A tragic story of frustration, hard-learned life lessons, and a scare for one’s eternal confidence, Peter Medak was a young filmmaker with tons of potential when he met Peter Sellers. Had worked on interesting films such as 1968’s Negatives, plus movies like 1972’s A Day in the Death of Joe Egg and The Ruling Class, Sellers and he had become acquainted through the years. Quite friendly with one another, Sellers admired Medak’s success and, as a result, personally requested that he direct a Pirate Comedy. An honor for Medak (considering Sellers one of the most talented Comedians of the 20th century, with credits including 1964’s Dr.

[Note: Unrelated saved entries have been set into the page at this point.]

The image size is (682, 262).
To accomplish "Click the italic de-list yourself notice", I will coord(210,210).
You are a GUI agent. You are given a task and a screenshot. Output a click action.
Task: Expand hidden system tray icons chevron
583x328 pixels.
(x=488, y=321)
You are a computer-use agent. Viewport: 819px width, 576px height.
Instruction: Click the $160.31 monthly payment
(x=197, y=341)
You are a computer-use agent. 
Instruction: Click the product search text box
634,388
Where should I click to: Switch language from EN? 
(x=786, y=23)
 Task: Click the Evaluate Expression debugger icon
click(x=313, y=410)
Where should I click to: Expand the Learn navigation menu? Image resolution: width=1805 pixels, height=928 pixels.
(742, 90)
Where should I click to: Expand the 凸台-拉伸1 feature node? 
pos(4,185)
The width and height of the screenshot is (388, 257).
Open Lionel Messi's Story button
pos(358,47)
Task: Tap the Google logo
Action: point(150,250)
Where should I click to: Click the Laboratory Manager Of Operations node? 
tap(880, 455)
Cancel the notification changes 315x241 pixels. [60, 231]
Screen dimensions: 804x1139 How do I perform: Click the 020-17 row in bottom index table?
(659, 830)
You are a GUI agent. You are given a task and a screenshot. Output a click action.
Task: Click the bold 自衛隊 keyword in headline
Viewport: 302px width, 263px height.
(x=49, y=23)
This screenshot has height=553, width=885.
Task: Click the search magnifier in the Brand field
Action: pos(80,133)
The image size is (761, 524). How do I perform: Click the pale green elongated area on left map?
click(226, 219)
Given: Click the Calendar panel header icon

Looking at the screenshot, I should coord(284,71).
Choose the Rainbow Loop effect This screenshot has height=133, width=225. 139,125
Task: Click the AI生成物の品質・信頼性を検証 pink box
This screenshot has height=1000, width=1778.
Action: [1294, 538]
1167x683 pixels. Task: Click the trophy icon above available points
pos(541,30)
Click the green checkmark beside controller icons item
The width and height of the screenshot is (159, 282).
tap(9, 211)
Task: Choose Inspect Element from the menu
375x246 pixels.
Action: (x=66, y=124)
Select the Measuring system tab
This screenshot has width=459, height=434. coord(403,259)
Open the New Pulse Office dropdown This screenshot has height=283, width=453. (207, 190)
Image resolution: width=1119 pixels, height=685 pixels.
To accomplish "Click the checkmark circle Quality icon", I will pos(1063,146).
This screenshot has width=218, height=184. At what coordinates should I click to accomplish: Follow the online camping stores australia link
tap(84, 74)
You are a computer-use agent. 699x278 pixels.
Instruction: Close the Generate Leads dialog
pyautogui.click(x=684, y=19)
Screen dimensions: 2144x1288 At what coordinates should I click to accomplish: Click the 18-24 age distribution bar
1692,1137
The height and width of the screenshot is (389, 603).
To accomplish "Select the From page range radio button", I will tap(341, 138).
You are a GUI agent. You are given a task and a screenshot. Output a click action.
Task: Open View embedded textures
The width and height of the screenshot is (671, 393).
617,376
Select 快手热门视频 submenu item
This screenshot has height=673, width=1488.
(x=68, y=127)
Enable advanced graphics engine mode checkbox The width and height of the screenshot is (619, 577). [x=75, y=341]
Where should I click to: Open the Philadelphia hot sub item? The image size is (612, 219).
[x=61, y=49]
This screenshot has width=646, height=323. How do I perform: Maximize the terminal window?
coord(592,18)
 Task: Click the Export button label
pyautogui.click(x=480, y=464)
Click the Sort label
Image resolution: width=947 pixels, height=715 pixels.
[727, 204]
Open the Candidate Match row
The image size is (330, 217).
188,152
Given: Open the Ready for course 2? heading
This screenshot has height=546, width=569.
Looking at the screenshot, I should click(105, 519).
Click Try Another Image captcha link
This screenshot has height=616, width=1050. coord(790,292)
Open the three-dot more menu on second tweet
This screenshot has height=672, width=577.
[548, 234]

Strangelove and The Pink Panther series), he agreed and soon became the director of Ghost in the Noonday Sun, a film starring Sellers.

What should have been a magical experience turned out to be entirely dreadful and almost destroyed Medak’s career. Hard to imagine, the production of Ghost in the Noonday Sun was filled with mental anguish and destruction of Medak’s own self-image due to Sellers’ unprecedented detachment from the project, where he did everything he possibly could to be released from it (including faking a heart attack), but even worse, tried to get Medak fired. Something Medak obviously took very personally, the experience of working with Sellers is one he would not soon forget, and he carried it throughout his life.
With all of this in mind, even after decades of success in film and television (directing the classic 1980 Horror film The Changeling, as well as many major television series episodes such as Breaking Bad, The Wire, etc), Medak yearned to make sense of the utter nightmare that was 1973 on the set of Ghost in the Noonday Sun with Seller, bringing it all together in his documentary The Ghost of Peter Sellers. Starting work in 2016, Medak spent two years researching and conducting interviews for his film, trying to close a wound that remained open for over four decades. Something challenging for anyone to do when looking back on a negative situation, these interviews included one with Ghost in the Noonday Sun’s producer, John Heyman, who Medak received letters from in 1973 that he would be fired if the film was not completed.

Truly digging deep into the past, Medak completed The Ghost of Peter Sellers, which premiered at the Venice Film Festival in 2018, before a broader release in 2020. Now, for the first time, North American viewers can own the documentary on Blu-ray thanks to Severin Films. Released August 26, 2025, it corresponded with the release of two other Medak feature films from Severin Films on the same day, 1968’s Negatives and 1978’s The Odd Job. With a lot of quality Medak material to look into, The Ghost of Peter Sellers is a fascinating documentary that objectively reflects on the situation surrounding Ghost in the Noonday Sun and Peter Sellers back in 1973.
Something you might think Medak would approach with malice, considering how Sellers treated him, instead, he comes across as consistently loving and admiring. Yes, Medak acknowledges the hurt and scars the working experience with Sellers left on him, but he also looks at all the factors surrounding the doomed production of Ghost in the Noonday Sun. With this, you might wonder what is the point of this documentary. Well, the fact is, Medak makes amends with the past and offers closure to something that changed him forever. You could say it is a very personal and cathartic form of therapy, and that is true. However, it is also about human nature, facing adversity, and inevitably forgiveness and understanding.

Overall, The Ghost of Peter Sellers is a very unique documentary that gives you insight into a particular event in one’s life that you could very well relate to in your own. A reminder that we should always stop and think about how we are treating others, Cryptic Rock gives Severin Film’s Blu-ray release of The Ghost of Peter Sellers 4.5 out of 5 stars.